Excerpt:
+++
WISENET Journal 35, July 1994, pp. 10-11.

Dr Adèle Green graduated with first class honours in medicine at the University of Queensland in 1976 (receiving the Jean and Joyce Stobo Memorial Prize for greatest proficiency among women students and the William Nathaniel Robertson Medal for most successful candidate in fifth and sixth years). She thereafter worked at the Mater Misericordiae Hospital, Brisbane and Cairns Base Hospital as Resident Medical Officer and as Medical Registrar at the Mater Hospital in Brisbane in 1979.

Adèle received a National Health and Medical Research Council (NH&MRC) Postgraduate Medical Research Scholarship to carry out research into the epidemiology of cutaneous melanoma in Queensland, and was granted a PhD in 1984 from the University of Queensland. This work gained national attention, with a Quantum programme devoted to her findings. With a NH&MRC Neil Hamilton Fairley fellowship, Adèle then carried out post-doctoral studies for an MSc at the London School of Hygiene and Tropical Medicine, and undertook further research in London, Oxford and Harvard Medical Schools.
+++
Source information:
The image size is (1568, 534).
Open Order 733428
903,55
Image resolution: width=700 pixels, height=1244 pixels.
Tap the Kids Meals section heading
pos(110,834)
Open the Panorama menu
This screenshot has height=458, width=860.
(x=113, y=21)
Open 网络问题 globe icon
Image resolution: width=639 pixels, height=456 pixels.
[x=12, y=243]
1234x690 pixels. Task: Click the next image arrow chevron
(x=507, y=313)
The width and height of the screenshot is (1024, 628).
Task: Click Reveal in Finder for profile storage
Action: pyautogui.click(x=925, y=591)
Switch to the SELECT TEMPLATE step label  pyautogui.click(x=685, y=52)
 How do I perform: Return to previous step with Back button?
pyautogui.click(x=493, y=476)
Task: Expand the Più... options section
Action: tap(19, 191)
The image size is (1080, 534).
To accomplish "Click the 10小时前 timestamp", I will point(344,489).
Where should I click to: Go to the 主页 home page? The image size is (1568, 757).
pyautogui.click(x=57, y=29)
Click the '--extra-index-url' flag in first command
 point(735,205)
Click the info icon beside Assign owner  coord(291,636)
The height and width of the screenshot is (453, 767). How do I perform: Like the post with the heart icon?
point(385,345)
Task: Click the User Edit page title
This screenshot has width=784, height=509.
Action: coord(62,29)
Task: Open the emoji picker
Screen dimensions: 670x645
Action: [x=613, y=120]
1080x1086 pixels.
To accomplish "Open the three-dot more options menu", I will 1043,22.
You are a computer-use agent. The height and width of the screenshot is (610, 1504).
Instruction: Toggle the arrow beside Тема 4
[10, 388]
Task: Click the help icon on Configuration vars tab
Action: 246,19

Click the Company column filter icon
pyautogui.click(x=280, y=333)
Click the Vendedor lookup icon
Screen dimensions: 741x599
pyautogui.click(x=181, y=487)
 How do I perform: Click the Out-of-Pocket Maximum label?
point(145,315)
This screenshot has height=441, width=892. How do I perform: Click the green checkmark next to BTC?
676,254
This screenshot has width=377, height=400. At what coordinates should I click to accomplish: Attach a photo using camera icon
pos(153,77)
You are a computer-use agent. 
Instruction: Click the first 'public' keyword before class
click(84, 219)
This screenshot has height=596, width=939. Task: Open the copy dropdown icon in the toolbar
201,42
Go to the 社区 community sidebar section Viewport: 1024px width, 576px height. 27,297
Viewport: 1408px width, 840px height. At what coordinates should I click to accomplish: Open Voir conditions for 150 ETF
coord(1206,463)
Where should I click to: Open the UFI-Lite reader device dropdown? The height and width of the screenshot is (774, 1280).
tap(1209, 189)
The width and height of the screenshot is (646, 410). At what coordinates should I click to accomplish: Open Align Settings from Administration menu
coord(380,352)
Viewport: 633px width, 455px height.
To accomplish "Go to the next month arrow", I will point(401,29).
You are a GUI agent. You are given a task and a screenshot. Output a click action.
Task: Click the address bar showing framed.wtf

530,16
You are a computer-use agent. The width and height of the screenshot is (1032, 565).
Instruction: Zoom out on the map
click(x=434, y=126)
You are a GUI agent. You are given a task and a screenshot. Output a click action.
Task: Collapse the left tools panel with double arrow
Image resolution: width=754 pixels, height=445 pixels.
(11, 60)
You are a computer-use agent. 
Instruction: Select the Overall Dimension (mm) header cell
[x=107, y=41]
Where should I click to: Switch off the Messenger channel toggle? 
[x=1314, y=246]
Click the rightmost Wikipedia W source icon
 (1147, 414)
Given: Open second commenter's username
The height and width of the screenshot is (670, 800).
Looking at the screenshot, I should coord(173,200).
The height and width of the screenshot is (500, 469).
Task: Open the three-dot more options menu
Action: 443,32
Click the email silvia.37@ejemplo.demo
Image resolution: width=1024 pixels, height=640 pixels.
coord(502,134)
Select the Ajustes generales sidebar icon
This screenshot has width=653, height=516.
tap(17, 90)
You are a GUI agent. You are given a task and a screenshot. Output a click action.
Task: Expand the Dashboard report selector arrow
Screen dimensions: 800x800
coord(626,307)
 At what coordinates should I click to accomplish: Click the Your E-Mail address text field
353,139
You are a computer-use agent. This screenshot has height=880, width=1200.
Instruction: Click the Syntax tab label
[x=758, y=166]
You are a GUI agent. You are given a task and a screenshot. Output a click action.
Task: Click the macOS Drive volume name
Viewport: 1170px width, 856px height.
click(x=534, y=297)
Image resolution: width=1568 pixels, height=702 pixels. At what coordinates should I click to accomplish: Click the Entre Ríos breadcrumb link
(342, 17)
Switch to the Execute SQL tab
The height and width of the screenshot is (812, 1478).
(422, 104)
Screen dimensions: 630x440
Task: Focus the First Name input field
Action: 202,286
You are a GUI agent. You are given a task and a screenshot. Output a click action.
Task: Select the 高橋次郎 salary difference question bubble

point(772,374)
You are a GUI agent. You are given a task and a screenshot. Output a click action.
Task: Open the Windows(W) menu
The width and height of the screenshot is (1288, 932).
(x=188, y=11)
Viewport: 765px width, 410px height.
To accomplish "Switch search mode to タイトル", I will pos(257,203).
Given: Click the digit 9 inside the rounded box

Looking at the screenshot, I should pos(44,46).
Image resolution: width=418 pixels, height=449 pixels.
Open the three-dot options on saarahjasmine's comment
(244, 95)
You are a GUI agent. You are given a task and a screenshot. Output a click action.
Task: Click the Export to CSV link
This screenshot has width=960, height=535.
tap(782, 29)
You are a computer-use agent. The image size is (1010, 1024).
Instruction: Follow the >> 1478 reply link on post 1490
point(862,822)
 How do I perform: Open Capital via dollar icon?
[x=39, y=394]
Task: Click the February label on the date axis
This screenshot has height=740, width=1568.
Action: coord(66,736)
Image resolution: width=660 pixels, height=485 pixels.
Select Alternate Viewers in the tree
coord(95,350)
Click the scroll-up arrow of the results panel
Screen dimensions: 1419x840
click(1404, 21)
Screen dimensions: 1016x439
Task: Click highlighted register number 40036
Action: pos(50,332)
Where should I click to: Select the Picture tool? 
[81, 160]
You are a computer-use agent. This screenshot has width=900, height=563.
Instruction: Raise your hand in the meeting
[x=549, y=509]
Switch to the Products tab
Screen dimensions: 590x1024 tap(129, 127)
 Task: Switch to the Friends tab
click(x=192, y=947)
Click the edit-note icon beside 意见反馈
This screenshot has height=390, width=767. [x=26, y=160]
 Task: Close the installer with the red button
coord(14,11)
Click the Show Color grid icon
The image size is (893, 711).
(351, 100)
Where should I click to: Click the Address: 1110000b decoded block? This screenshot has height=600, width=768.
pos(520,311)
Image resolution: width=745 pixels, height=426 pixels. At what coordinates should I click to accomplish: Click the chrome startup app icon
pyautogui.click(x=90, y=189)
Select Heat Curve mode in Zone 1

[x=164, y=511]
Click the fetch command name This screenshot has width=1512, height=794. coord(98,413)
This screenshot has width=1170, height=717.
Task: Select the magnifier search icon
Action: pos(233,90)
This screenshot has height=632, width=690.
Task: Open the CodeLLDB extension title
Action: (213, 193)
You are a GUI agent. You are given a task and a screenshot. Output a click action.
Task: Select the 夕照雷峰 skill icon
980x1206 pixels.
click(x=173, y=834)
+++
Requirement A:
Answer these questions using the profile of Adèle Green above:
(i) In what year did she graduate in medicine from the University of Queensland?
(ii) What was the subject of the research she carried out with her NH&MRC Postgraduate Medical Research Scholarship?
(iii) Which fellowship funded her post-doctoral studies for an MSc?
Requirement B:
Translate this sentence from the profile of Adèle Green into Spanish: "This work gained national attention, with a Quantum programme devoted to her findings."

Answer area A:
(i) 1976
(ii) The epidemiology of cutaneous melanoma in Queensland
(iii) An NH&MRC Neil Hamilton Fairley fellowship

Answer area B:
Este trabajo atrajo la atención nacional, y un programa de Quantum se dedicó a sus hallazgos.